▶ Exercise data:

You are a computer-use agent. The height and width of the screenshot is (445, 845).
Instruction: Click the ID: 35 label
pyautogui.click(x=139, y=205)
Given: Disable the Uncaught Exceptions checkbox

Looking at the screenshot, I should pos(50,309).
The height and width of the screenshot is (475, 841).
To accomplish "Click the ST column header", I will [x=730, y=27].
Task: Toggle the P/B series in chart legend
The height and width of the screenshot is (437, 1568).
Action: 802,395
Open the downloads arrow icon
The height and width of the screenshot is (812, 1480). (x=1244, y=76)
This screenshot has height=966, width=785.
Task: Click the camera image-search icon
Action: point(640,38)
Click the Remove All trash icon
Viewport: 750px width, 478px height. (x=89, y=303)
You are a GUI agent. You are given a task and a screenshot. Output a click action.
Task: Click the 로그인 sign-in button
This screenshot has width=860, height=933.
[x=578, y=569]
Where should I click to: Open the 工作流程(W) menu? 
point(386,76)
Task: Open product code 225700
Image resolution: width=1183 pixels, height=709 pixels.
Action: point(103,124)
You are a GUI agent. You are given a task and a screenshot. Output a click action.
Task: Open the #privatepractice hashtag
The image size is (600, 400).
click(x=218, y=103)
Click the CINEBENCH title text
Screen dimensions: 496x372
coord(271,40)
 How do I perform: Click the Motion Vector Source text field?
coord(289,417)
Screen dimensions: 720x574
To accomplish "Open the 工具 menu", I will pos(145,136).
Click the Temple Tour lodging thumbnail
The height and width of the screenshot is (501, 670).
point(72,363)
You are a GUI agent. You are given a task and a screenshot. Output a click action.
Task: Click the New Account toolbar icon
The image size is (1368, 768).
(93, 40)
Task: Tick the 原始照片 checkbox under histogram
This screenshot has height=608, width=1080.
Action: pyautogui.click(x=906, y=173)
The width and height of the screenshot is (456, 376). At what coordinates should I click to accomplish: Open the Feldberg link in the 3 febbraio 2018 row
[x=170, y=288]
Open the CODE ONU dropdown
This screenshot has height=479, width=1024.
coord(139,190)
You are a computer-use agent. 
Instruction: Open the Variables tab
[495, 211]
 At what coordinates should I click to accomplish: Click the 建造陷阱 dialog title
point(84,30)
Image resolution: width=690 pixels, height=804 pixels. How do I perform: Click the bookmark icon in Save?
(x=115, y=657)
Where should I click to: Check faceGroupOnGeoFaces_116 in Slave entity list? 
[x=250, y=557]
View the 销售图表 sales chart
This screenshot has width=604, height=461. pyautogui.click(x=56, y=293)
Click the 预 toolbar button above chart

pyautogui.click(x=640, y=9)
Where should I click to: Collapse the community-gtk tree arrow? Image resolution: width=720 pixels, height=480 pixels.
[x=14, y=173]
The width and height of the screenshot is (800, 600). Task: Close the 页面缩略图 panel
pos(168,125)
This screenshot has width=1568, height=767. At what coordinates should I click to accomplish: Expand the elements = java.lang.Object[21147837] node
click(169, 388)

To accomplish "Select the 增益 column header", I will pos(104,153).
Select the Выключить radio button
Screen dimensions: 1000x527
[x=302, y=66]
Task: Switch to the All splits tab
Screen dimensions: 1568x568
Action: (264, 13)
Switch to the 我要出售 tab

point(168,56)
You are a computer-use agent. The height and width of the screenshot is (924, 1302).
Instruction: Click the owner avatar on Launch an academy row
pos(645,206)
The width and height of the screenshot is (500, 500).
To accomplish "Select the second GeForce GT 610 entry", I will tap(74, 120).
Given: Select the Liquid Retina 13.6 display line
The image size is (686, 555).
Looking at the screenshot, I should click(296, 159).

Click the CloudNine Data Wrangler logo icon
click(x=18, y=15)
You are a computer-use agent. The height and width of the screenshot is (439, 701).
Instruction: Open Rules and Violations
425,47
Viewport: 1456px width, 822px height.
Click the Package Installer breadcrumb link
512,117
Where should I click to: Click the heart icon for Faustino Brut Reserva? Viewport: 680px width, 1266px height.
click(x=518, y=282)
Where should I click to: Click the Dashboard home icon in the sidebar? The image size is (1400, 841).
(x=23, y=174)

▶ What to do: In your answer, repeat each of the records exactly.

▶ Answer box:
You are a computer-use agent. The height and width of the screenshot is (445, 845).
Instruction: Click the ID: 35 label
pyautogui.click(x=139, y=205)
Given: Disable the Uncaught Exceptions checkbox

Looking at the screenshot, I should pos(50,309).
The height and width of the screenshot is (475, 841).
To accomplish "Click the ST column header", I will [x=730, y=27].
Task: Toggle the P/B series in chart legend
The height and width of the screenshot is (437, 1568).
Action: 802,395
Open the downloads arrow icon
The height and width of the screenshot is (812, 1480). (x=1244, y=76)
This screenshot has height=966, width=785.
Task: Click the camera image-search icon
Action: point(640,38)
Click the Remove All trash icon
Viewport: 750px width, 478px height. (x=89, y=303)
You are a GUI agent. You are given a task and a screenshot. Output a click action.
Task: Click the 로그인 sign-in button
This screenshot has width=860, height=933.
[x=578, y=569]
Where should I click to: Open the 工作流程(W) menu? 
point(386,76)
Task: Open product code 225700
Image resolution: width=1183 pixels, height=709 pixels.
Action: point(103,124)
You are a GUI agent. You are given a task and a screenshot. Output a click action.
Task: Open the #privatepractice hashtag
The image size is (600, 400).
click(x=218, y=103)
Click the CINEBENCH title text
Screen dimensions: 496x372
coord(271,40)
 How do I perform: Click the Motion Vector Source text field?
coord(289,417)
Screen dimensions: 720x574
To accomplish "Open the 工具 menu", I will pos(145,136).
Click the Temple Tour lodging thumbnail
The height and width of the screenshot is (501, 670).
point(72,363)
You are a GUI agent. You are given a task and a screenshot. Output a click action.
Task: Click the New Account toolbar icon
The image size is (1368, 768).
(93, 40)
Task: Tick the 原始照片 checkbox under histogram
This screenshot has height=608, width=1080.
Action: pyautogui.click(x=906, y=173)
The width and height of the screenshot is (456, 376). At what coordinates should I click to accomplish: Open the Feldberg link in the 3 febbraio 2018 row
[x=170, y=288]
Open the CODE ONU dropdown
This screenshot has height=479, width=1024.
coord(139,190)
You are a computer-use agent. 
Instruction: Open the Variables tab
[495, 211]
 At what coordinates should I click to accomplish: Click the 建造陷阱 dialog title
point(84,30)
Image resolution: width=690 pixels, height=804 pixels. How do I perform: Click the bookmark icon in Save?
(x=115, y=657)
Where should I click to: Check faceGroupOnGeoFaces_116 in Slave entity list? 
[x=250, y=557]
View the 销售图表 sales chart
This screenshot has width=604, height=461. pyautogui.click(x=56, y=293)
Click the 预 toolbar button above chart

pyautogui.click(x=640, y=9)
Where should I click to: Collapse the community-gtk tree arrow? Image resolution: width=720 pixels, height=480 pixels.
[x=14, y=173]
The width and height of the screenshot is (800, 600). Task: Close the 页面缩略图 panel
pos(168,125)
This screenshot has width=1568, height=767. At what coordinates should I click to accomplish: Expand the elements = java.lang.Object[21147837] node
click(169, 388)

To accomplish "Select the 增益 column header", I will pos(104,153).
Select the Выключить radio button
Screen dimensions: 1000x527
[x=302, y=66]
Task: Switch to the All splits tab
Screen dimensions: 1568x568
Action: (264, 13)
Switch to the 我要出售 tab

point(168,56)
You are a computer-use agent. The height and width of the screenshot is (924, 1302).
Instruction: Click the owner avatar on Launch an academy row
pos(645,206)
The width and height of the screenshot is (500, 500).
To accomplish "Select the second GeForce GT 610 entry", I will tap(74, 120).
Given: Select the Liquid Retina 13.6 display line
The image size is (686, 555).
Looking at the screenshot, I should click(296, 159).

Click the CloudNine Data Wrangler logo icon
click(x=18, y=15)
You are a computer-use agent. The height and width of the screenshot is (439, 701).
Instruction: Open Rules and Violations
425,47
Viewport: 1456px width, 822px height.
Click the Package Installer breadcrumb link
512,117
Where should I click to: Click the heart icon for Faustino Brut Reserva? Viewport: 680px width, 1266px height.
click(x=518, y=282)
Where should I click to: Click the Dashboard home icon in the sidebar? The image size is (1400, 841).
(x=23, y=174)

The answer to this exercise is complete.